Die Bemühungen der Beklagten, die nach § 22 AGG bestehende Vermutung einer unmittelbaren Benachteiligung des Klägers wegen seines Alters zu widerlegen, blieben erfolglos.

In Übereinstimmung mit dem Arbeitsgericht hielt die Kammer unter Berücksichtigung aller Umstände des Einzelfalls eine Entschädigung in Höhe von 7.500 € nebst Zinsen für angemessen.

Praxishinweis

Bei der Durchführung eines Bewerbungsprozesses sollten grundsätzlich das Vorgehen sowie die Auswahlmerkmale protokolliert werden. Eine lückenlose Dokumentation ist geeignet, die Vermutung zu widerlegen, ein Bewerber sei wegen eines Grundes nach § 1 AGG benachteiligt worden.

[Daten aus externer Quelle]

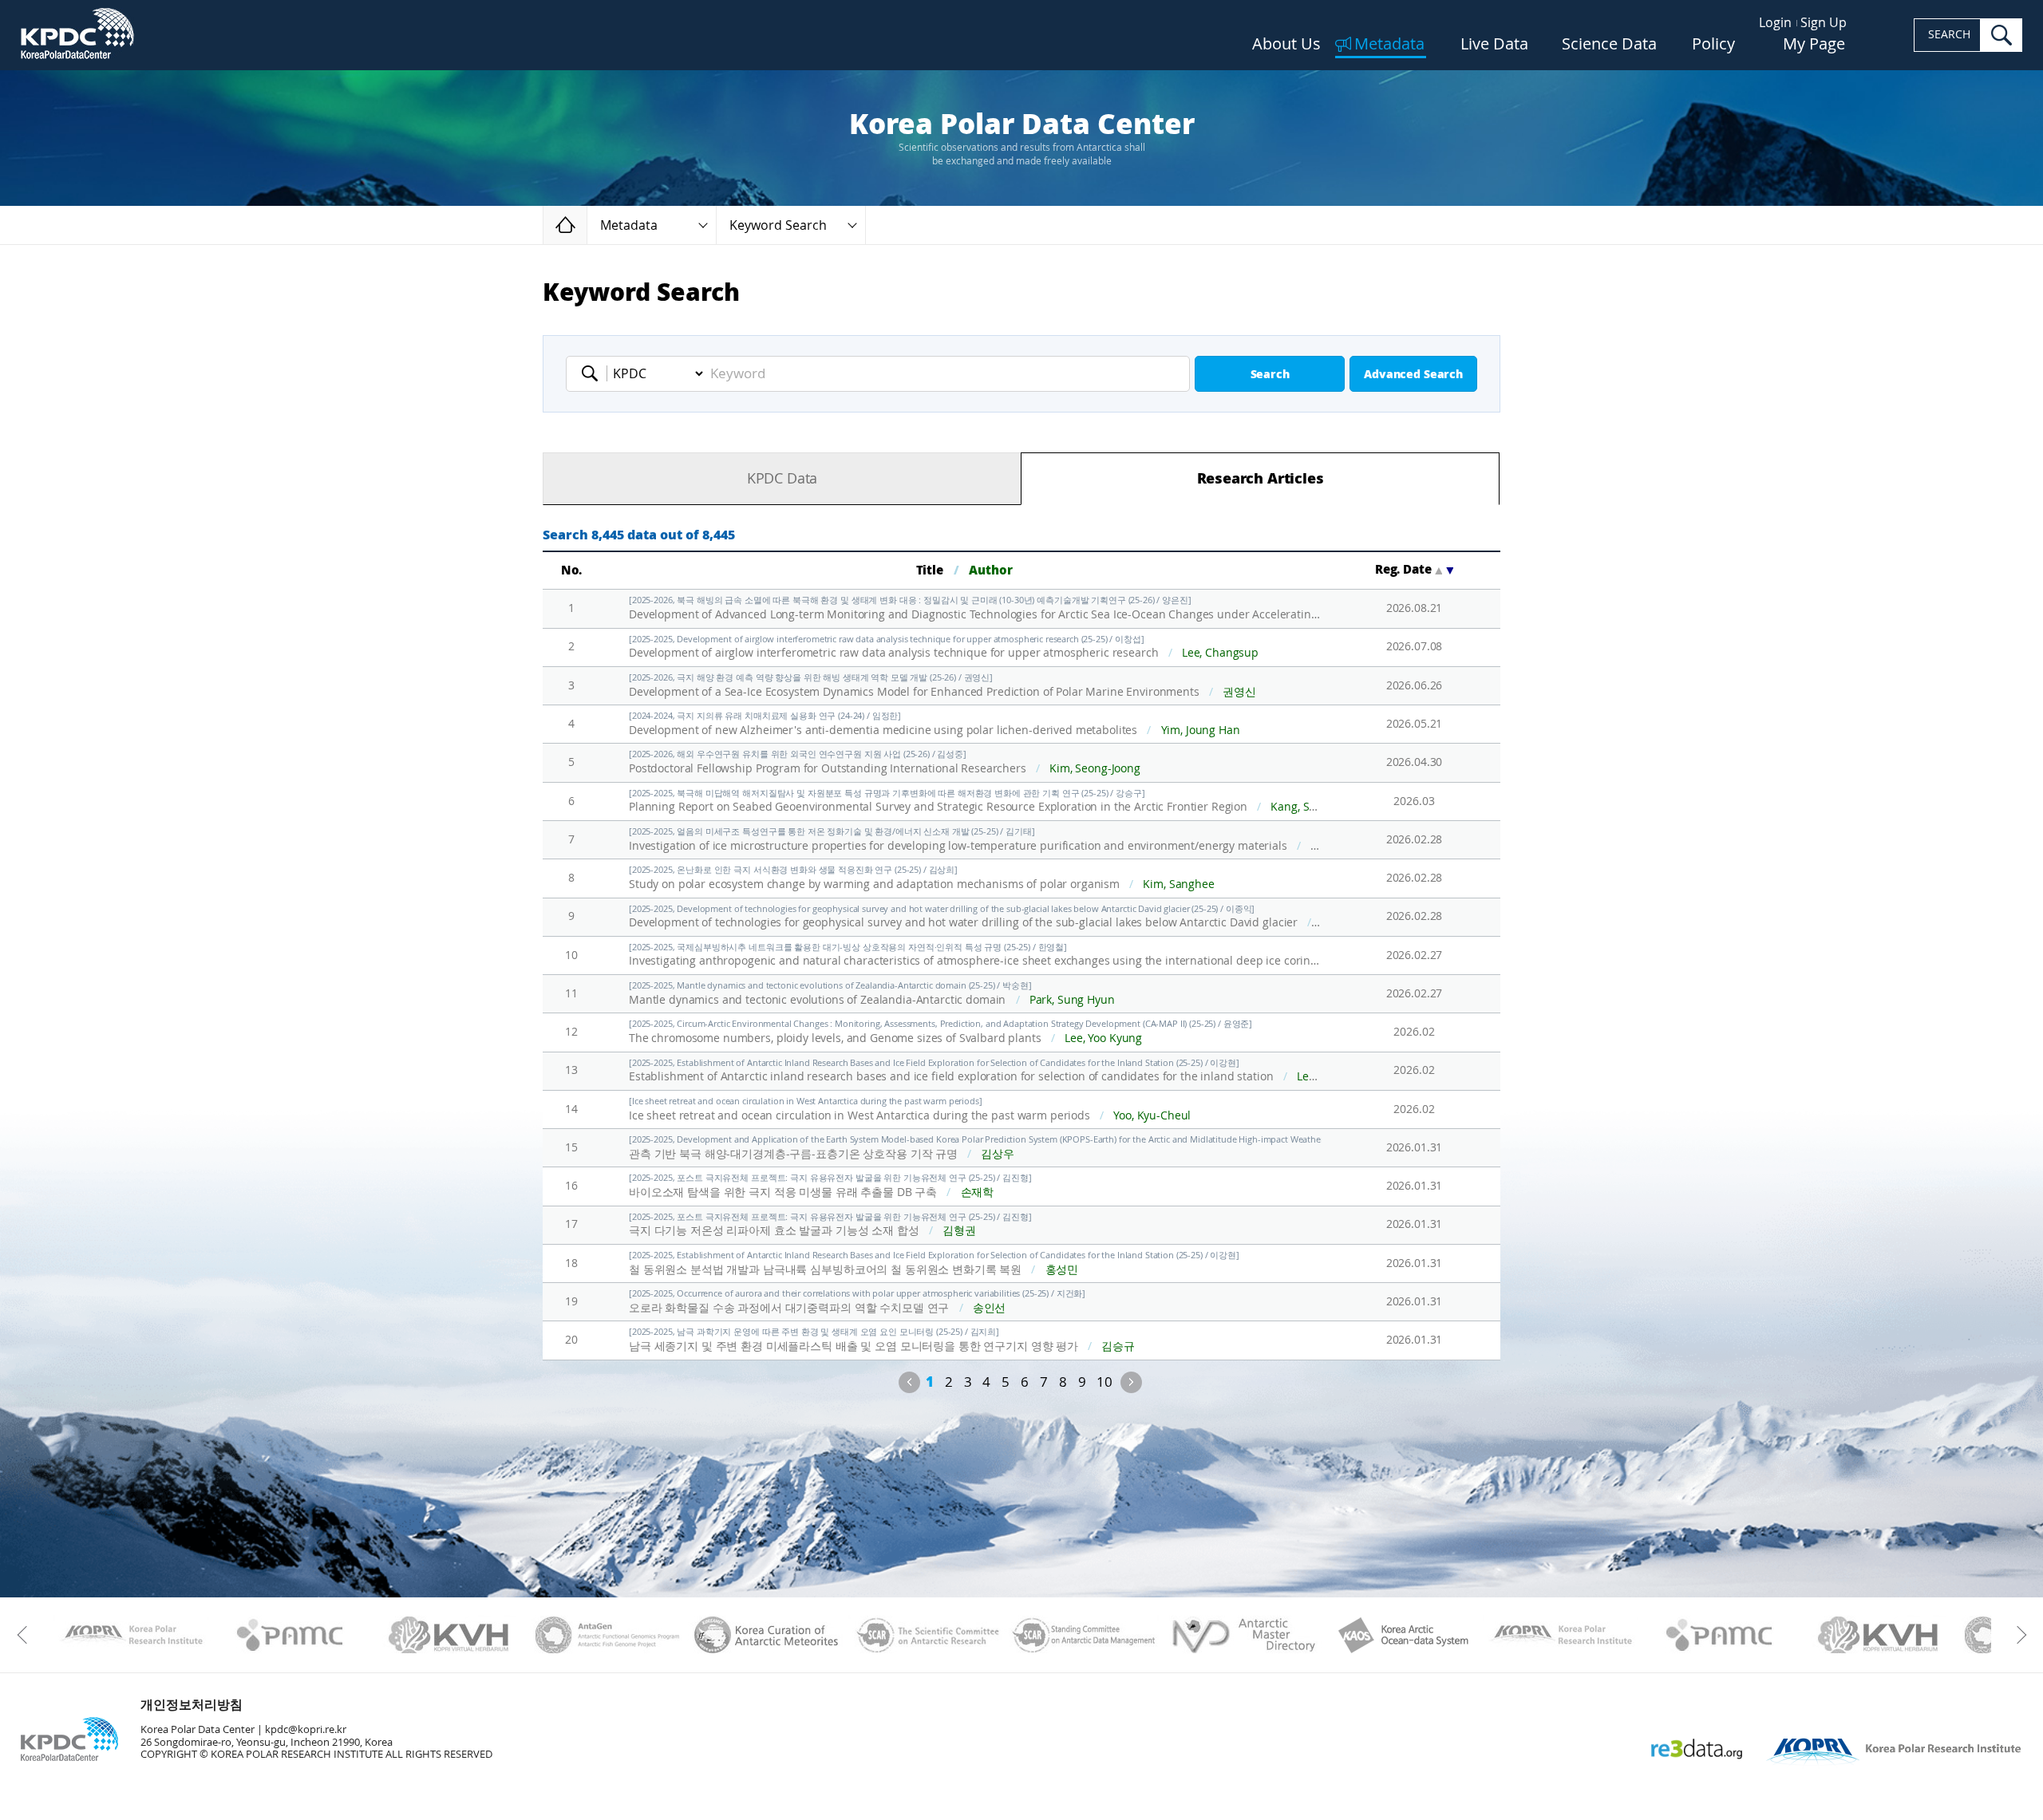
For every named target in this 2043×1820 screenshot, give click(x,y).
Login (1775, 22)
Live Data (1494, 44)
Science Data (1609, 44)
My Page (1814, 44)
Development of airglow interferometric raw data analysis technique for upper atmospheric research (944, 647)
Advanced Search (1413, 374)
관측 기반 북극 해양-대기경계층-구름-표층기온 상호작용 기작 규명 (975, 1148)
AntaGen (607, 1635)
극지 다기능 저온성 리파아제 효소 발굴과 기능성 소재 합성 (830, 1225)
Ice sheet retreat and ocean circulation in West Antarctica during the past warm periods (910, 1109)
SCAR (925, 1635)
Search (1270, 374)
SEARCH (1949, 34)
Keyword (594, 373)
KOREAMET (766, 1635)
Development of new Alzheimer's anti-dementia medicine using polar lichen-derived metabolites (934, 724)
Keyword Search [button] (778, 225)
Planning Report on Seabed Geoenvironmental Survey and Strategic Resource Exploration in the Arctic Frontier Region (975, 801)
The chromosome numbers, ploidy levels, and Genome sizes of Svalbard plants (940, 1032)
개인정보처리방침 (191, 1704)
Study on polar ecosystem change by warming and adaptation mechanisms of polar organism (922, 878)
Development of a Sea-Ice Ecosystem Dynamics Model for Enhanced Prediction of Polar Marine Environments (942, 686)
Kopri (131, 1635)
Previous (909, 1382)
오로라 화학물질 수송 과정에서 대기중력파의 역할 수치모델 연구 (857, 1302)
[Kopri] (131, 1634)
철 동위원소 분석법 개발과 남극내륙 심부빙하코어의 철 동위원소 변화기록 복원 (934, 1263)
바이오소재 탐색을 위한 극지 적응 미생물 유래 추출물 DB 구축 (830, 1186)
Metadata (1389, 44)
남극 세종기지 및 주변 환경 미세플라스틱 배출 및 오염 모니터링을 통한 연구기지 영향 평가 (882, 1340)
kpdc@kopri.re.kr (305, 1729)
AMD (1243, 1635)
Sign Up (1823, 22)
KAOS (1401, 1635)
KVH (448, 1635)
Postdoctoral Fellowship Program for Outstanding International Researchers (884, 762)
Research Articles (1260, 479)
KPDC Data (782, 479)
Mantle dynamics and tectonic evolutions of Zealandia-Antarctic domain (872, 994)
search (2001, 35)
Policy (1713, 44)
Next (1131, 1382)
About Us (1286, 44)
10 (1104, 1382)
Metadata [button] (629, 225)
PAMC (290, 1635)
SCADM (1084, 1635)
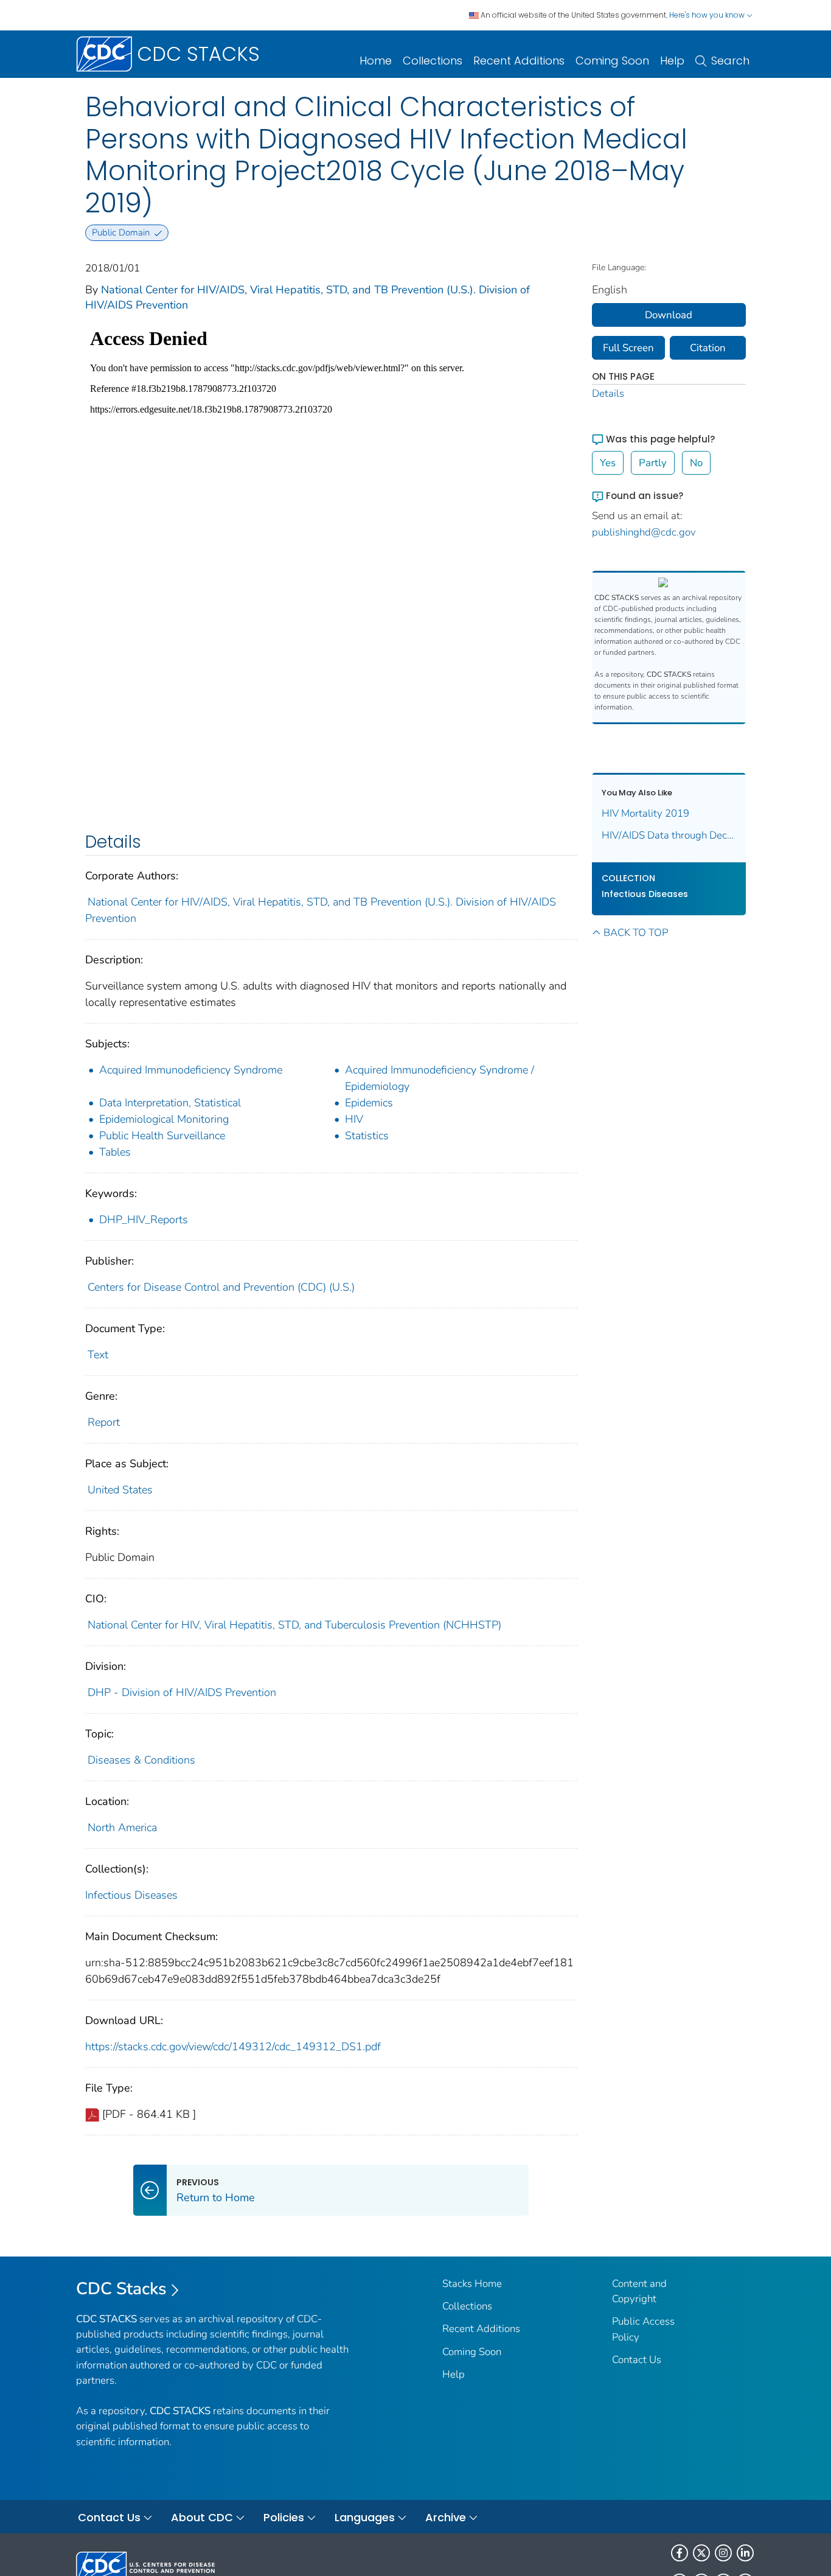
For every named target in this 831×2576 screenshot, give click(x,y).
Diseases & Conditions (141, 1760)
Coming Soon (612, 60)
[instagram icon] (723, 2553)
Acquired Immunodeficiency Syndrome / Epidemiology (439, 1078)
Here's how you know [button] (707, 15)
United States (120, 1489)
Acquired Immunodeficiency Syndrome (190, 1070)
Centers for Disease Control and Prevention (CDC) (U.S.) (221, 1287)
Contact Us (636, 2360)
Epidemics (369, 1102)
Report (104, 1422)
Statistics (367, 1135)
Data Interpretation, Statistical (170, 1102)
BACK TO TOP (635, 933)
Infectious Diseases (131, 1895)
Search (730, 60)
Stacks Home (472, 2284)
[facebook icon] (679, 2553)
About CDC (202, 2517)
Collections (432, 60)
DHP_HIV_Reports (143, 1219)
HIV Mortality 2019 (645, 813)
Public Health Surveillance (162, 1135)
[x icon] (701, 2553)
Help (672, 60)
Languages (365, 2517)
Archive (445, 2517)
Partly (653, 463)
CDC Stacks (121, 2288)
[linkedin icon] (745, 2553)
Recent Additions (519, 60)
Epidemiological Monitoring (164, 1119)
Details (608, 393)
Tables (115, 1152)
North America (122, 1827)
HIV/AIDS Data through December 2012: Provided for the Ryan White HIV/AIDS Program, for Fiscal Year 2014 (669, 835)
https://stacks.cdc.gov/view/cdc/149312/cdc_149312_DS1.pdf (233, 2046)
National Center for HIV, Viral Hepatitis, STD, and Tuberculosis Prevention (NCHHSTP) (294, 1625)
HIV (354, 1119)
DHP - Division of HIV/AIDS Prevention (182, 1692)
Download (668, 315)
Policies (283, 2517)
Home (376, 60)
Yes (608, 463)
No (696, 463)
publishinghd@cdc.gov (644, 532)
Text (98, 1354)
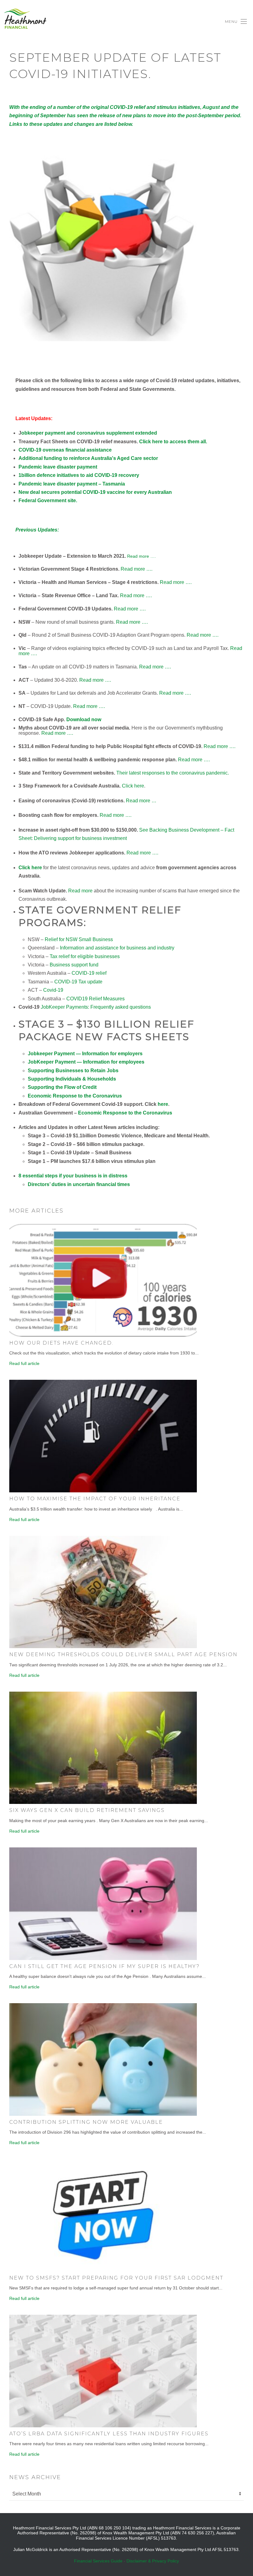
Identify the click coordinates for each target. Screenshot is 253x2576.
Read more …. (141, 556)
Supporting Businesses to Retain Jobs (73, 1070)
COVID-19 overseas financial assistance (65, 450)
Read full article (24, 1363)
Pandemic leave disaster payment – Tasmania (72, 483)
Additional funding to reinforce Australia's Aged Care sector (88, 458)
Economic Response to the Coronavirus (75, 1095)
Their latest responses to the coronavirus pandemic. (172, 772)
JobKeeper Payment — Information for (86, 1062)
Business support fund (74, 964)
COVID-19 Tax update (78, 981)
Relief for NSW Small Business (79, 939)
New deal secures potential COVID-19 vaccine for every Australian (95, 492)
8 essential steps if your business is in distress (73, 1175)
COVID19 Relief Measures (95, 998)
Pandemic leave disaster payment (58, 466)
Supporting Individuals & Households (72, 1078)
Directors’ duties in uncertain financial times (79, 1184)
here (163, 1104)
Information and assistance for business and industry (117, 947)
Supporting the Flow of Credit (62, 1087)
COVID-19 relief (89, 973)
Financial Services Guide (98, 2560)
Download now (83, 719)
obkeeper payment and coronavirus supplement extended (89, 433)
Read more (80, 890)
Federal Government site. (48, 500)
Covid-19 (53, 990)
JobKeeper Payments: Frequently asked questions (96, 1007)
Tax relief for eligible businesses (85, 956)
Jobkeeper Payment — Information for (85, 1053)
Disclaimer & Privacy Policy (152, 2560)
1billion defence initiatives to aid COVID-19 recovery (79, 475)
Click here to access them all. (173, 441)
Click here (133, 785)
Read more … (141, 800)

Eine sorgfältige Formulierung von Stellenanzeigen ist entscheidend für ein rechtssicheres und faires Auswahlverfahren. Begriffe wie „Digital Native“, „Teambuddy“ oder „dynamisch“ wirken auf den ersten Blick modern und ansprechend, können jedoch unbewusst stereotype Altersbilder bedienen und damit eine Diskriminierung darstellen. Arbeitgeber sollten bei der Erstellung von Stellenprofilen daher darauf achten, neutrale Formulierungen zu verwenden, die sich auf fachliche Kompetenzen und objektive Anforderungen beziehen.

Idealerweise wird jede Anzeige vor Veröffentlichung auf AGG-Konformität geprüft – im Zweifel auch juristisch.